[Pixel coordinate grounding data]
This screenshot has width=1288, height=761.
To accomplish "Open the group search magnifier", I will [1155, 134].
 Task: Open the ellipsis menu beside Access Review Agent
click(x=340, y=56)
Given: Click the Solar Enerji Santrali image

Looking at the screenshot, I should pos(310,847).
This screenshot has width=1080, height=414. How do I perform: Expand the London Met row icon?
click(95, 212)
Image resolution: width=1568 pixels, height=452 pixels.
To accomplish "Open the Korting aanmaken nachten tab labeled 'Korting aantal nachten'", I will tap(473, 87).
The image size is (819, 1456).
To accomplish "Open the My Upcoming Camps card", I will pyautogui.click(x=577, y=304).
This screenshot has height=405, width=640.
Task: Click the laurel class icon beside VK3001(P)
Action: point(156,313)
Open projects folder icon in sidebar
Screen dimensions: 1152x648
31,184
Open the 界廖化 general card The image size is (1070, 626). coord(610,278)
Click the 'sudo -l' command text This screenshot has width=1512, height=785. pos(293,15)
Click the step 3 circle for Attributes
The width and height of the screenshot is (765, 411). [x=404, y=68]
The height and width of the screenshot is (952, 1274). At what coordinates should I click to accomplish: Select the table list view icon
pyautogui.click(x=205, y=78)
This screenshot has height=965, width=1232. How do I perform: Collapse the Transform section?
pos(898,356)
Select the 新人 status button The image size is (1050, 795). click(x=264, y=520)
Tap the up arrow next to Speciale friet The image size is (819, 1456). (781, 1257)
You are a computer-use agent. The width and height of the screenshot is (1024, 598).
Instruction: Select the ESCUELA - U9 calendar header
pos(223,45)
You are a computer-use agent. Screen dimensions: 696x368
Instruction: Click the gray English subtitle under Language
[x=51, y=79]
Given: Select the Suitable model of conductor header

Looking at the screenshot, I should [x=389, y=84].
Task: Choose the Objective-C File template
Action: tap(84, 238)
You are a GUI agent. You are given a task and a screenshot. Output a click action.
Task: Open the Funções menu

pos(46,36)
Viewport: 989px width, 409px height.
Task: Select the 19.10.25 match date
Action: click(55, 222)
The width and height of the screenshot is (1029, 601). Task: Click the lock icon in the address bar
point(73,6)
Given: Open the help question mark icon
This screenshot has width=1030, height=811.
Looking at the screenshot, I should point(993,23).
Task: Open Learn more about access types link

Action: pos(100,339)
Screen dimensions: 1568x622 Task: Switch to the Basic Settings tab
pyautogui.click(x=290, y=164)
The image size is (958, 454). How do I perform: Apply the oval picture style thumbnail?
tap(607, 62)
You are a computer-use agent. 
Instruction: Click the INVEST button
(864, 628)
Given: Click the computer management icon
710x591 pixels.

▸ **EXERCISE INSTRUCTIONS**
Once you have read the records above, set every one of them down again exactly.

▸ **ANSWER SECTION**
This screenshot has width=1288, height=761.
To accomplish "Open the group search magnifier", I will [1155, 134].
 Task: Open the ellipsis menu beside Access Review Agent
click(x=340, y=56)
Given: Click the Solar Enerji Santrali image

Looking at the screenshot, I should pos(310,847).
This screenshot has width=1080, height=414. How do I perform: Expand the London Met row icon?
click(95, 212)
Image resolution: width=1568 pixels, height=452 pixels.
To accomplish "Open the Korting aanmaken nachten tab labeled 'Korting aantal nachten'", I will tap(473, 87).
The image size is (819, 1456).
To accomplish "Open the My Upcoming Camps card", I will pyautogui.click(x=577, y=304).
This screenshot has height=405, width=640.
Task: Click the laurel class icon beside VK3001(P)
Action: point(156,313)
Open projects folder icon in sidebar
Screen dimensions: 1152x648
31,184
Open the 界廖化 general card The image size is (1070, 626). coord(610,278)
Click the 'sudo -l' command text This screenshot has width=1512, height=785. pos(293,15)
Click the step 3 circle for Attributes
The width and height of the screenshot is (765, 411). [x=404, y=68]
The height and width of the screenshot is (952, 1274). At what coordinates should I click to accomplish: Select the table list view icon
pyautogui.click(x=205, y=78)
This screenshot has height=965, width=1232. How do I perform: Collapse the Transform section?
pos(898,356)
Select the 新人 status button The image size is (1050, 795). click(x=264, y=520)
Tap the up arrow next to Speciale friet The image size is (819, 1456). (781, 1257)
You are a computer-use agent. The width and height of the screenshot is (1024, 598).
Instruction: Select the ESCUELA - U9 calendar header
pos(223,45)
You are a computer-use agent. Screen dimensions: 696x368
Instruction: Click the gray English subtitle under Language
[x=51, y=79]
Given: Select the Suitable model of conductor header

Looking at the screenshot, I should [x=389, y=84].
Task: Choose the Objective-C File template
Action: tap(84, 238)
You are a GUI agent. You are given a task and a screenshot. Output a click action.
Task: Open the Funções menu

pos(46,36)
Viewport: 989px width, 409px height.
Task: Select the 19.10.25 match date
Action: click(55, 222)
The width and height of the screenshot is (1029, 601). Task: Click the lock icon in the address bar
point(73,6)
Given: Open the help question mark icon
This screenshot has width=1030, height=811.
Looking at the screenshot, I should point(993,23).
Task: Open Learn more about access types link

Action: pos(100,339)
Screen dimensions: 1568x622 Task: Switch to the Basic Settings tab
pyautogui.click(x=290, y=164)
The image size is (958, 454). How do I perform: Apply the oval picture style thumbnail?
tap(607, 62)
You are a computer-use agent. 
Instruction: Click the INVEST button
(864, 628)
Given: Click the computer management icon
710x591 pixels.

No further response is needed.